• INSTRUCTIONS FOR THE TASK:
Can you copy out every line of the entries below without changing a single character?

(Element and text position data)

____

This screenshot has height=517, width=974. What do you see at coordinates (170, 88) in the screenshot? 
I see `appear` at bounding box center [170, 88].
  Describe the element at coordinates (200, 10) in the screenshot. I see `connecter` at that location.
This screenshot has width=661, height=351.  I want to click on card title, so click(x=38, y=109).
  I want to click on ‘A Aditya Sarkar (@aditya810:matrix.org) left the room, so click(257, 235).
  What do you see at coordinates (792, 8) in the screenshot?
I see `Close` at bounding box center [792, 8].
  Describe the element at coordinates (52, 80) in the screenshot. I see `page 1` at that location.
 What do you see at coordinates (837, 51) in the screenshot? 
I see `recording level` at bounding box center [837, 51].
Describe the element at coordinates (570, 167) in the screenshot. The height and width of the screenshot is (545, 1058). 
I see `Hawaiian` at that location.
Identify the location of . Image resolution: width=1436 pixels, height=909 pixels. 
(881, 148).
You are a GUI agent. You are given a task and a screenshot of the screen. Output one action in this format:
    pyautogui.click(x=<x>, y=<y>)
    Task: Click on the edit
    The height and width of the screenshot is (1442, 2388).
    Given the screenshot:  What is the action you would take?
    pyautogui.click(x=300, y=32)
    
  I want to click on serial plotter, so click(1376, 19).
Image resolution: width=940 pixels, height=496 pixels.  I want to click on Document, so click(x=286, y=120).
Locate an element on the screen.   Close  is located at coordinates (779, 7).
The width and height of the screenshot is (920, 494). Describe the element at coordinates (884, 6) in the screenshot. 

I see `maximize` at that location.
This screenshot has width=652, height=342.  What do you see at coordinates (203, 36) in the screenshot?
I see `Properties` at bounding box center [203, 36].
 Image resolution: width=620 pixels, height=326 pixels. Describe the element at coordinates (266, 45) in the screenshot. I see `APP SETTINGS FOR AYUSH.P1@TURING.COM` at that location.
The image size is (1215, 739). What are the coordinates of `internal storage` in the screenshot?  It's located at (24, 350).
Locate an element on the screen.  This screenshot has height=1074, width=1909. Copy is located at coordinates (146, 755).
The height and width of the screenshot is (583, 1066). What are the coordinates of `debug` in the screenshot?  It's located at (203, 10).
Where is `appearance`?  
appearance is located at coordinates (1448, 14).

____

• RESULT OF THIS TASK:
This screenshot has height=517, width=974. What do you see at coordinates (170, 88) in the screenshot? 
I see `appear` at bounding box center [170, 88].
  Describe the element at coordinates (200, 10) in the screenshot. I see `connecter` at that location.
This screenshot has width=661, height=351.  I want to click on card title, so click(x=38, y=109).
  I want to click on ‘A Aditya Sarkar (@aditya810:matrix.org) left the room, so click(257, 235).
  What do you see at coordinates (792, 8) in the screenshot?
I see `Close` at bounding box center [792, 8].
  Describe the element at coordinates (52, 80) in the screenshot. I see `page 1` at that location.
 What do you see at coordinates (837, 51) in the screenshot? 
I see `recording level` at bounding box center [837, 51].
Describe the element at coordinates (570, 167) in the screenshot. The height and width of the screenshot is (545, 1058). 
I see `Hawaiian` at that location.
Identify the location of . Image resolution: width=1436 pixels, height=909 pixels. 
(881, 148).
You are a GUI agent. You are given a task and a screenshot of the screen. Output one action in this format:
    pyautogui.click(x=<x>, y=<y>)
    Task: Click on the edit
    The height and width of the screenshot is (1442, 2388).
    Given the screenshot:  What is the action you would take?
    pyautogui.click(x=300, y=32)
    
  I want to click on serial plotter, so click(1376, 19).
Image resolution: width=940 pixels, height=496 pixels.  I want to click on Document, so click(x=286, y=120).
Locate an element on the screen.   Close  is located at coordinates (779, 7).
The width and height of the screenshot is (920, 494). Describe the element at coordinates (884, 6) in the screenshot. 

I see `maximize` at that location.
This screenshot has width=652, height=342.  What do you see at coordinates (203, 36) in the screenshot?
I see `Properties` at bounding box center [203, 36].
 Image resolution: width=620 pixels, height=326 pixels. Describe the element at coordinates (266, 45) in the screenshot. I see `APP SETTINGS FOR AYUSH.P1@TURING.COM` at that location.
The image size is (1215, 739). What are the coordinates of `internal storage` in the screenshot?  It's located at (24, 350).
Locate an element on the screen.  This screenshot has height=1074, width=1909. Copy is located at coordinates (146, 755).
The height and width of the screenshot is (583, 1066). What are the coordinates of `debug` in the screenshot?  It's located at (203, 10).
Where is `appearance`?  
appearance is located at coordinates (1448, 14).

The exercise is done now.